┌────────

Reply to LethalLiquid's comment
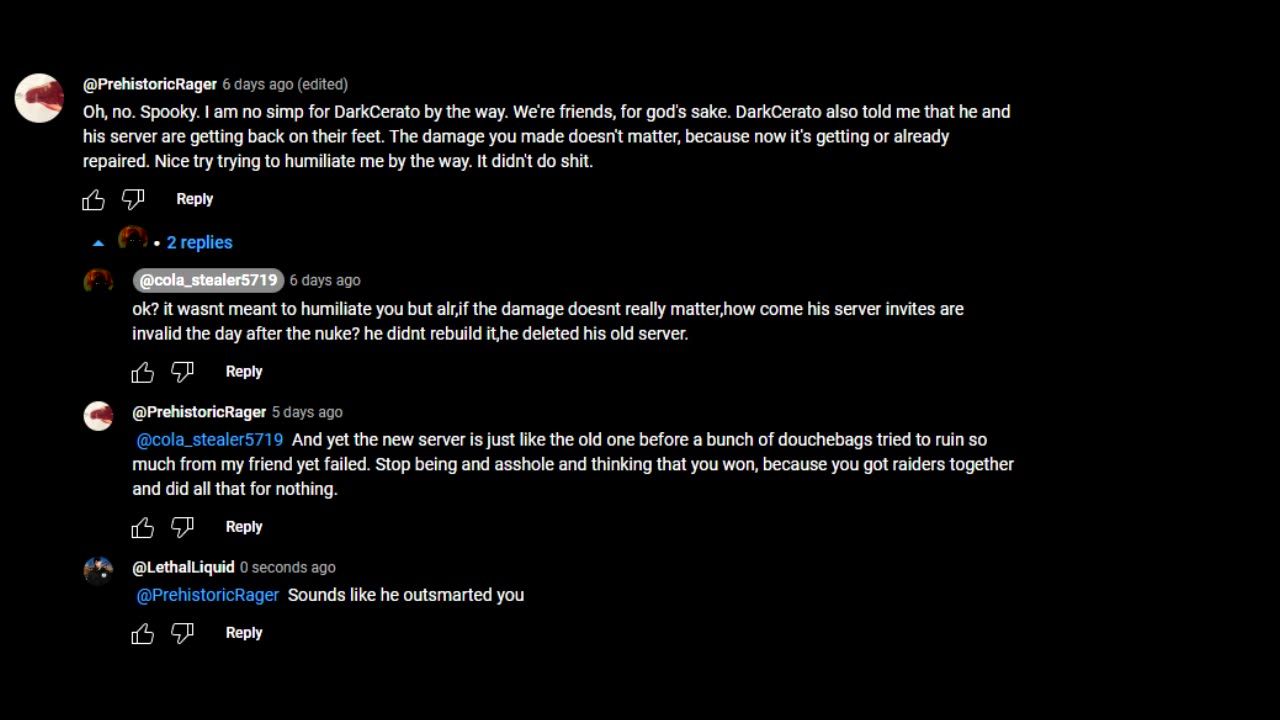tap(244, 632)
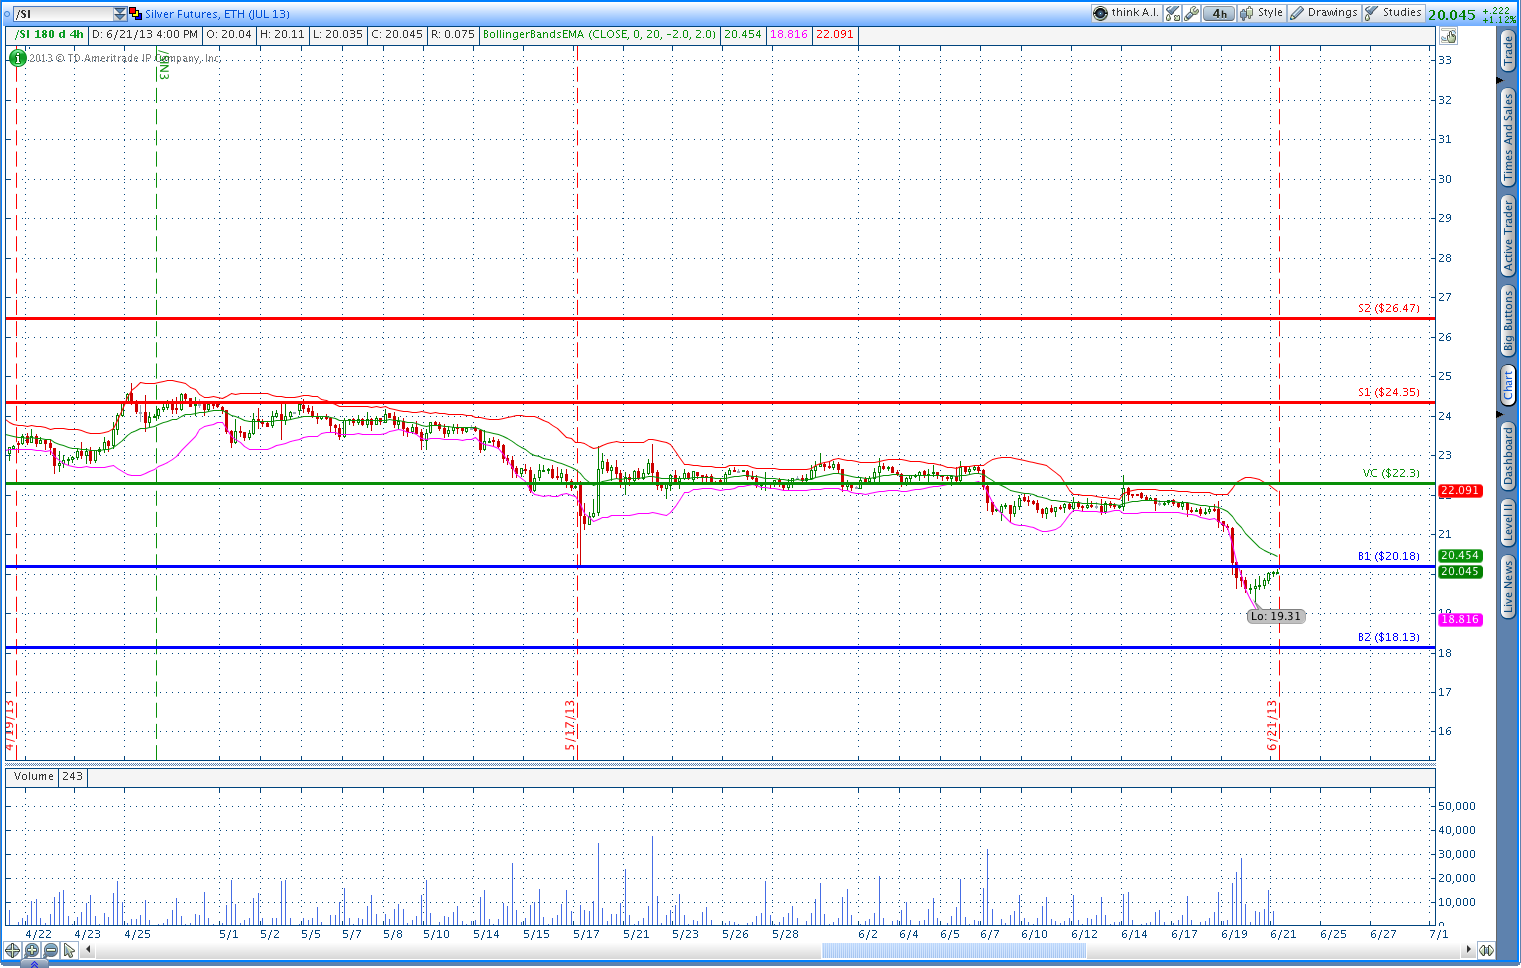Click the green info bubble on the chart
Viewport: 1521px width, 968px height.
pyautogui.click(x=16, y=58)
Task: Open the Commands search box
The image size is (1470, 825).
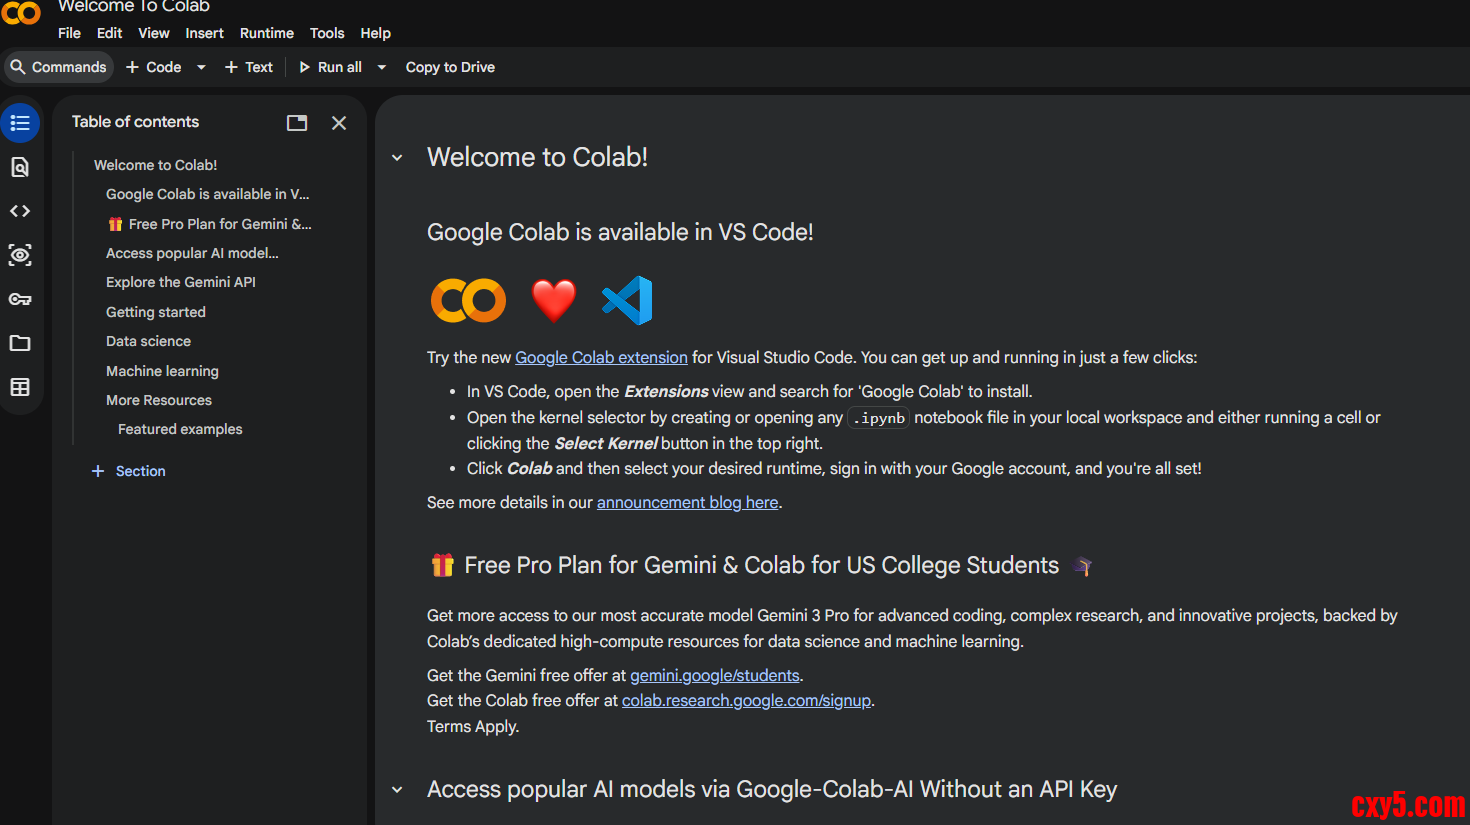Action: (x=59, y=67)
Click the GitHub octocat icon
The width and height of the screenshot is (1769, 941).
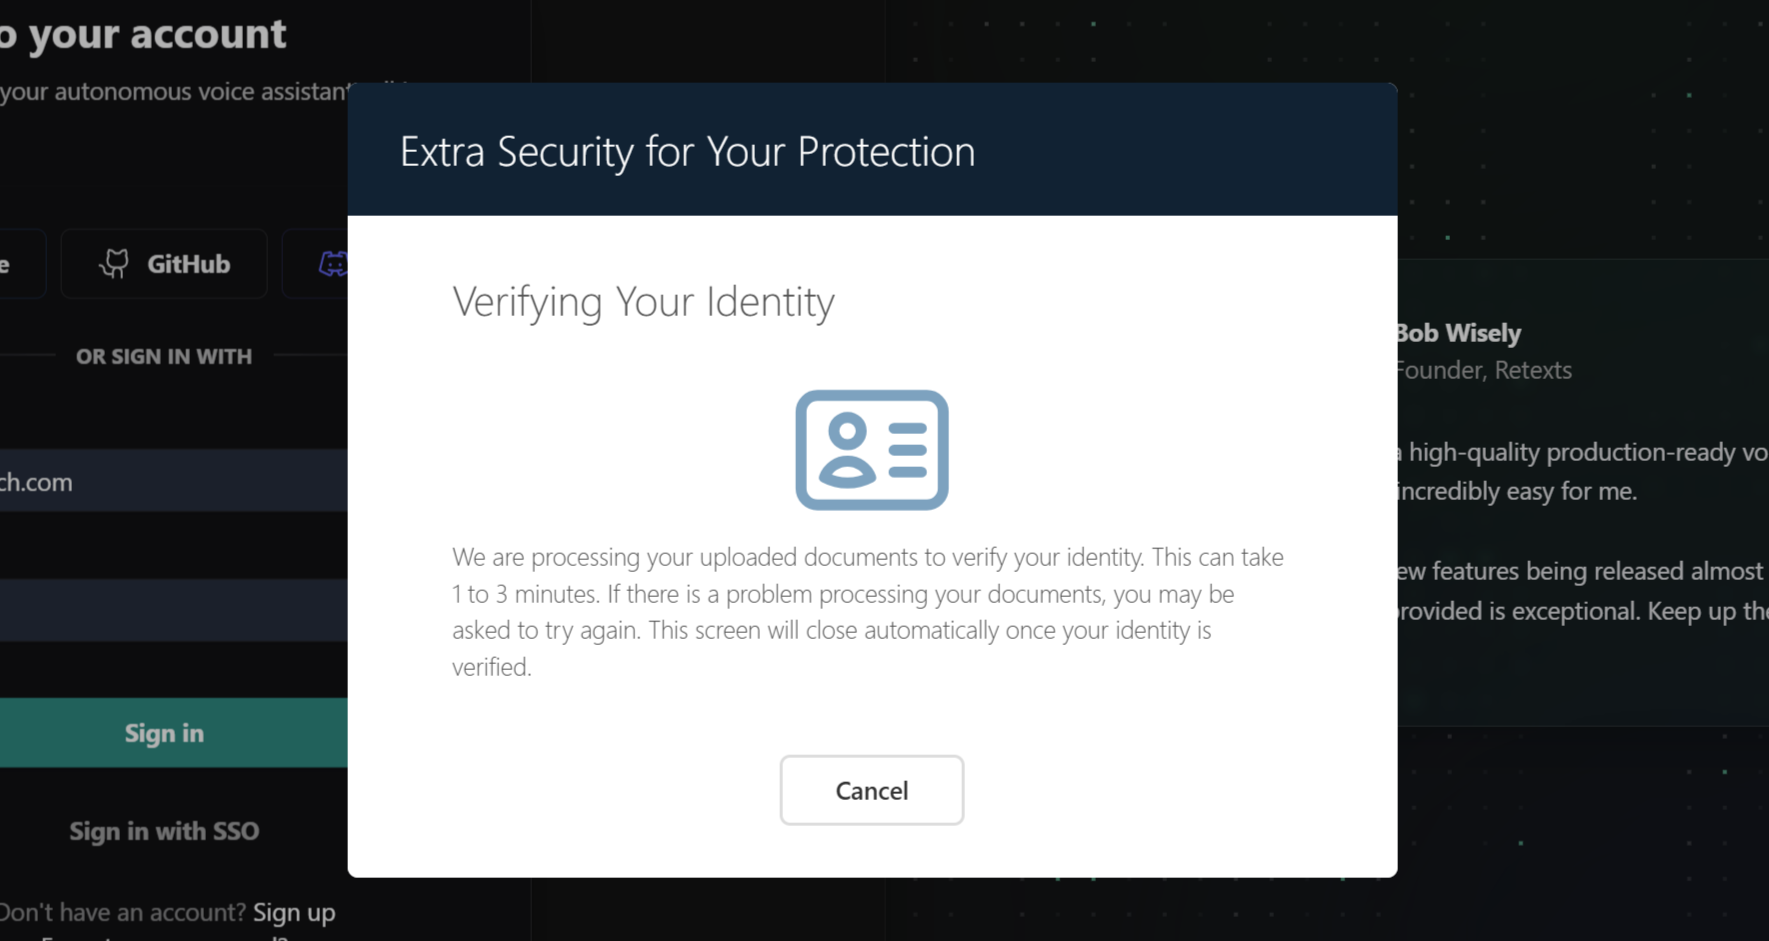click(115, 264)
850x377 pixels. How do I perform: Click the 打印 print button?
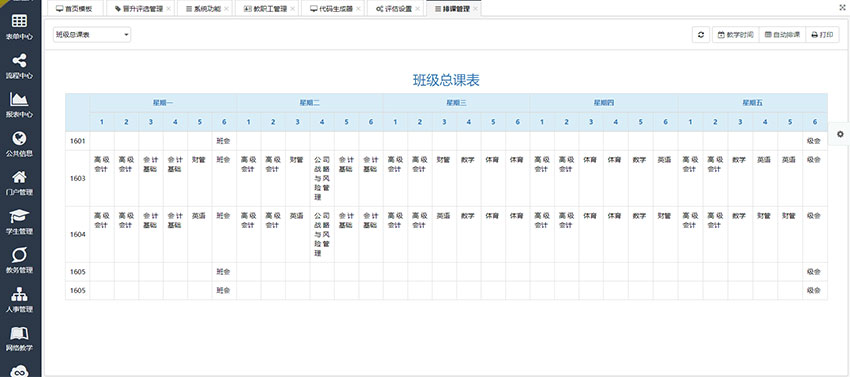pos(822,35)
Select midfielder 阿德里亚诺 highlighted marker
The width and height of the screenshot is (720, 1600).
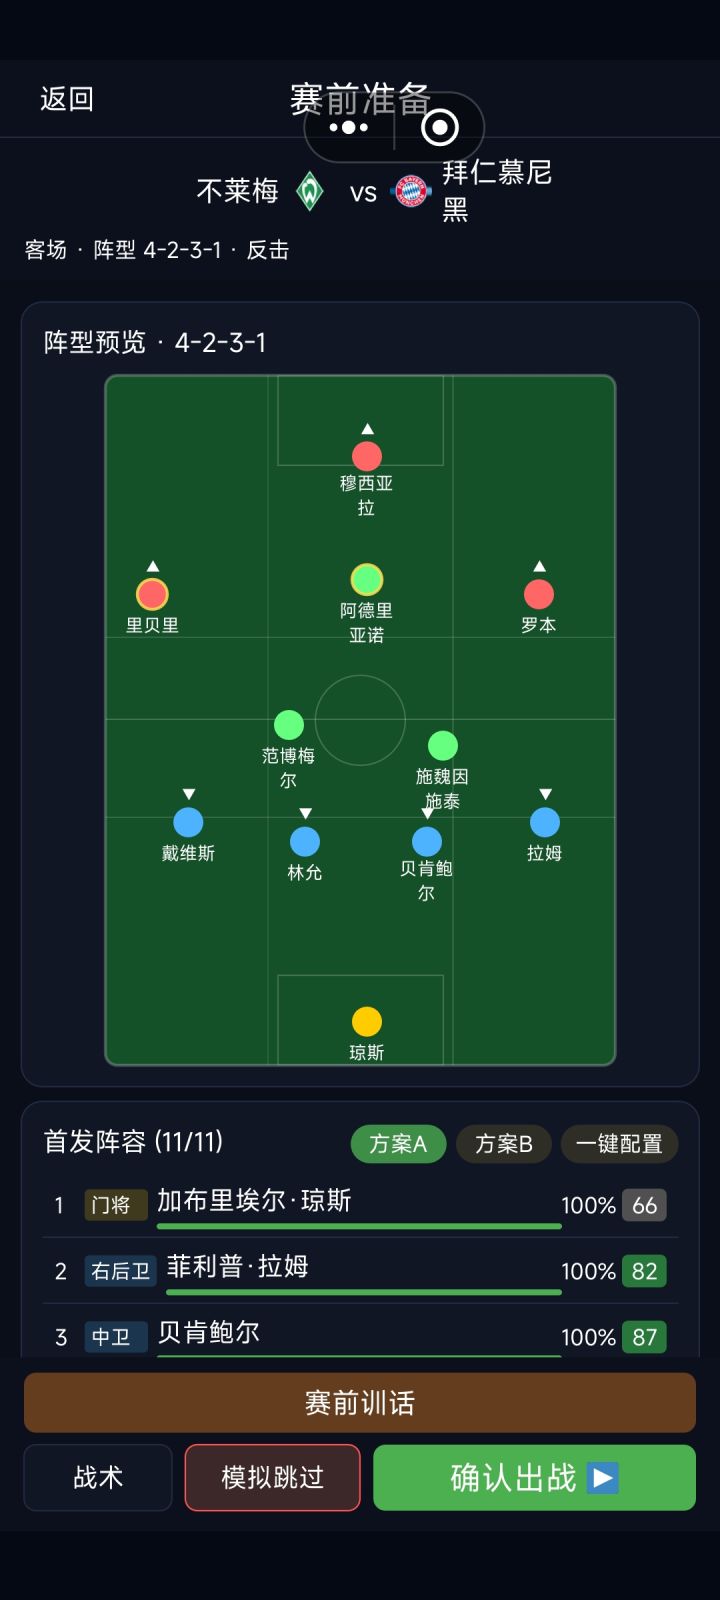pos(367,580)
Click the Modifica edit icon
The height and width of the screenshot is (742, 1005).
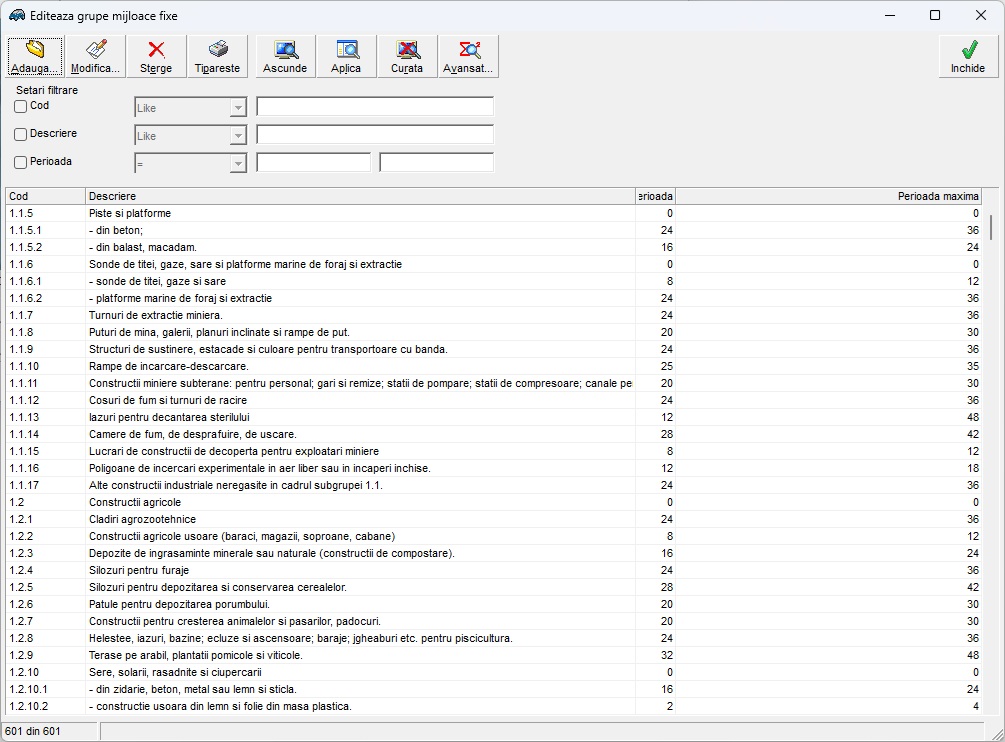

└────────

What the task asks — Write out exactly the lines from the line holding "The width and height of the screenshot is (1769, 941)." through the last line of the records above, inclusive, and nothing more. Leave out the pictures.

Reply to the exercise —
The width and height of the screenshot is (1769, 941).
click(115, 264)
850x377 pixels. How do I perform: Click the 打印 print button?
pos(822,35)
Select midfielder 阿德里亚诺 highlighted marker
The width and height of the screenshot is (720, 1600).
pos(367,580)
Click the Modifica edit icon
The height and width of the screenshot is (742, 1005).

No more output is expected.